▶ [Problem]
Output the lines of the listing as a numbered list, starting with the line containing "Cancel the account" and continuing through the end of the listing, both ends included. Leave out blank lines.

───── Items ─────

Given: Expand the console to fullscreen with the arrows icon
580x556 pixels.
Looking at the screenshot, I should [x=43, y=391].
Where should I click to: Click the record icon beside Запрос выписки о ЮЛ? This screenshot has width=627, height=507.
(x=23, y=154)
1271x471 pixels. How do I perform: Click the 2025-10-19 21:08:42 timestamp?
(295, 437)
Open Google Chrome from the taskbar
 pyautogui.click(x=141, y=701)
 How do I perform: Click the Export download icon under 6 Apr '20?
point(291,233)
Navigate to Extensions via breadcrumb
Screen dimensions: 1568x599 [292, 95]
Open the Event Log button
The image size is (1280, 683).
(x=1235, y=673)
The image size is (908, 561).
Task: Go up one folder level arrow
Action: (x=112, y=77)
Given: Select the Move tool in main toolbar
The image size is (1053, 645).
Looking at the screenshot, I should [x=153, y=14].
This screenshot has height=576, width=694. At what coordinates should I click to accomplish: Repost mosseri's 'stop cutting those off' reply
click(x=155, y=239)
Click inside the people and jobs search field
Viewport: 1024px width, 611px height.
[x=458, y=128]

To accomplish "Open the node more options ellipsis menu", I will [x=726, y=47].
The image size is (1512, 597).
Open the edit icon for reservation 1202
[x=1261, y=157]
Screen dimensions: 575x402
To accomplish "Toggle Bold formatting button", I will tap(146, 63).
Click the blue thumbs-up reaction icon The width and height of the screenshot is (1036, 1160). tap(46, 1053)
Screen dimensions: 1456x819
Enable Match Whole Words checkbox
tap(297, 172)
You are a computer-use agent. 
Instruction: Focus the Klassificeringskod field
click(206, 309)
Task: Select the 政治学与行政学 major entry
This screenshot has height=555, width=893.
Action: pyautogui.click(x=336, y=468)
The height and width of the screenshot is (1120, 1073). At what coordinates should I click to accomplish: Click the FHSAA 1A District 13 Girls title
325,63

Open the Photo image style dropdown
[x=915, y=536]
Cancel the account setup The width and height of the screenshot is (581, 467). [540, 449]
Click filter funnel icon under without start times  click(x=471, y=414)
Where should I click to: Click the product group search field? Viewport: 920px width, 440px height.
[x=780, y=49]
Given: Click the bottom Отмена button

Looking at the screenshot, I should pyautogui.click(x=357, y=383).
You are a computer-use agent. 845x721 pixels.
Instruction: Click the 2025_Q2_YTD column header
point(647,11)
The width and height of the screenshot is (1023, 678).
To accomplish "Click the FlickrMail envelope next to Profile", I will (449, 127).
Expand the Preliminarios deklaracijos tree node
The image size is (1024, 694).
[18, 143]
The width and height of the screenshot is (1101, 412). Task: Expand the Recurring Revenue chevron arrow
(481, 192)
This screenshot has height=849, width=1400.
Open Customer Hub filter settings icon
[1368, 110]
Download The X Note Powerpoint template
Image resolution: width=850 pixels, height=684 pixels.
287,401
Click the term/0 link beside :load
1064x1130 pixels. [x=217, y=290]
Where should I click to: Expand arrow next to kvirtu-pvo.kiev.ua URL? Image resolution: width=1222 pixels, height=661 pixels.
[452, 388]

─────

▶ [Completed exercise]
1. Cancel the account setup The width and height of the screenshot is (581, 467). [540, 449]
2. Click filter funnel icon under without start times  click(x=471, y=414)
3. Where should I click to: Click the product group search field? Viewport: 920px width, 440px height.
4. [x=780, y=49]
5. Given: Click the bottom Отмена button
6. Looking at the screenshot, I should pyautogui.click(x=357, y=383).
7. You are a computer-use agent. 845x721 pixels.
8. Instruction: Click the 2025_Q2_YTD column header
9. point(647,11)
10. The width and height of the screenshot is (1023, 678).
11. To accomplish "Click the FlickrMail envelope next to Profile", I will (449, 127).
12. Expand the Preliminarios deklaracijos tree node
13. The image size is (1024, 694).
14. [18, 143]
15. The width and height of the screenshot is (1101, 412). Task: Expand the Recurring Revenue chevron arrow
16. (481, 192)
17. This screenshot has height=849, width=1400.
18. Open Customer Hub filter settings icon
19. [1368, 110]
20. Download The X Note Powerpoint template
21. Image resolution: width=850 pixels, height=684 pixels.
22. 287,401
23. Click the term/0 link beside :load
24. 1064x1130 pixels. [x=217, y=290]
25. Where should I click to: Expand arrow next to kvirtu-pvo.kiev.ua URL? Image resolution: width=1222 pixels, height=661 pixels.
26. [452, 388]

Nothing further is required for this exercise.